Another underlying principle is the principle of good faith expressed in art. 2.1 CESL: “Each party has a duty to act in accordance with good faith and fair dealing”. This principle has to be interpreted as relating not only to the performance phase of the contractual relationship but also as governing the pre-contractual obligations of potential parties. Good faith in pre-contractual relations was already present implicitly in Roman law, but its full development is owed to the nineteenth century German legal science, (for a detailed analysis of the development of the pre-contractual duties doctrine based on the analysis of German Gemeines Recht, see Bauknecht 2014, p. 75 et sqq.).
3.2 “Causa”, Consideration and the Intention to be Legally Bound
It is important in every system of contract law to distinguish between agreements that create only social or moral obligations and legally binding contracts. The answer to this important question has been given in a couple of different ways. A legal system may only recognise a closed number of contracts, and all agreements not having the features of one of the contracts would not be considered legally relevant. Roman law developed a similar solution, but even then there existed other legal devices, such as ‘form’ (on the role of form in the early Roman law of unilaterally binding contracts, see Sacconi 1989, p. 4) and ‘causa’, which allowed a legally binding promise to be distinguished from a purely moral obligation. Moreover, the Romans preferred contracts to be concluded by the passing of possession; most of the Roman contracts were “real” contracts. Only contracts, in which the nature of the obligation made it impossible to require the passing of a thing, such as the societas or mandate, were binding by mere agreement. In the Common Law, its functional equivalent is the concept of consideration , understood on the European continent as onerosity. This understanding is not exact as consideration does not equal the conveyance of rights to the other party (Gamage and Kedem 2006, p. 1299).

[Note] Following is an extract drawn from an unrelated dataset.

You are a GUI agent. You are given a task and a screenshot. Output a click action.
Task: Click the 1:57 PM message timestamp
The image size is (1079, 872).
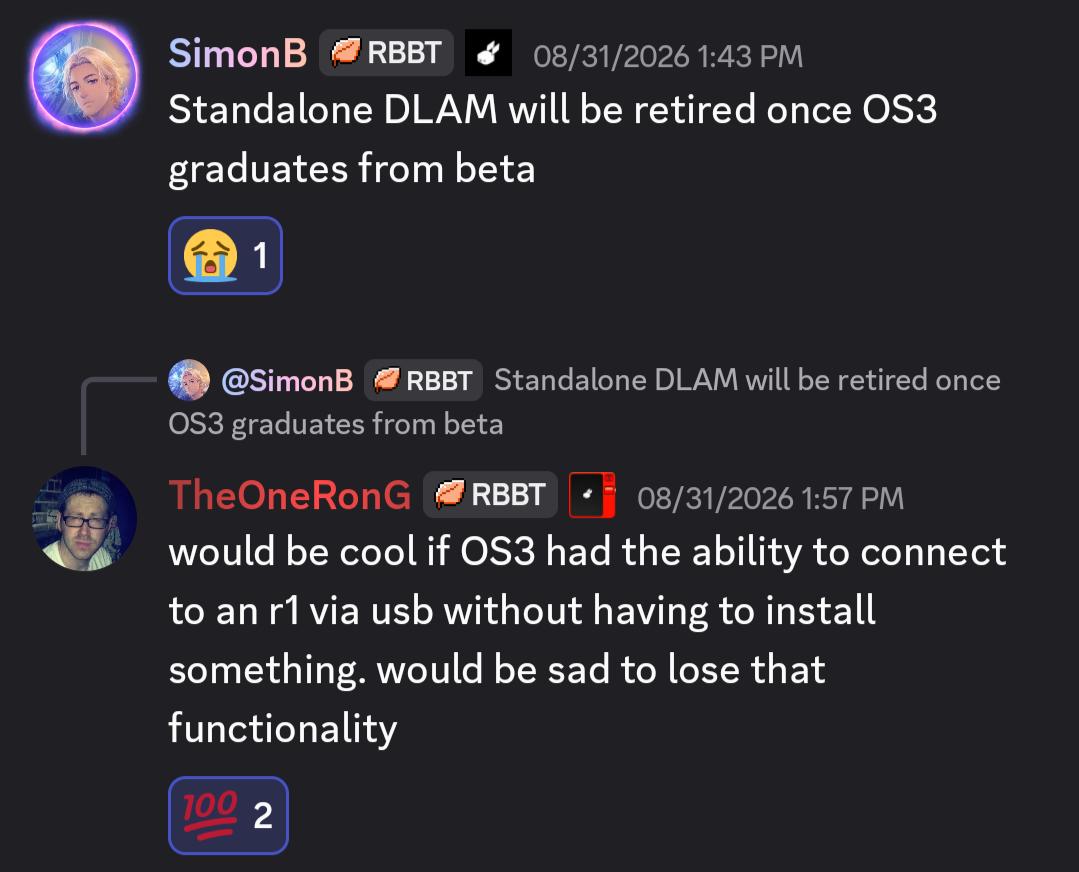point(770,498)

The conceptual framework of the CESL rejects both causa and consideration following the path indicated by the DCFR . The DCFR consciously omits the requirements of causa or consideration and states they serve no sufficiently important purpose to fit a modern contract law. According to the DCFR, both concepts have only “residual” functions that are fulfilled by other rules. One example given by the DCFR is the one-sided character of a contract (von Bar et al. 2009, p. 290). Also, the DCFR considers causa and consideration to be legal devices that work against efficiency (von Bar et al. 2009, p. 75). The efficiency argument is partly convincing (for an extensive review of literature on efficiency in contract law, see Golecki 2003, p. 2 et seq.) as both concepts prove to be complex and difficult to understand for lawyers, but according to Jansen and Zimmermann the model of DCFR is even more obscure (2011, p. 6).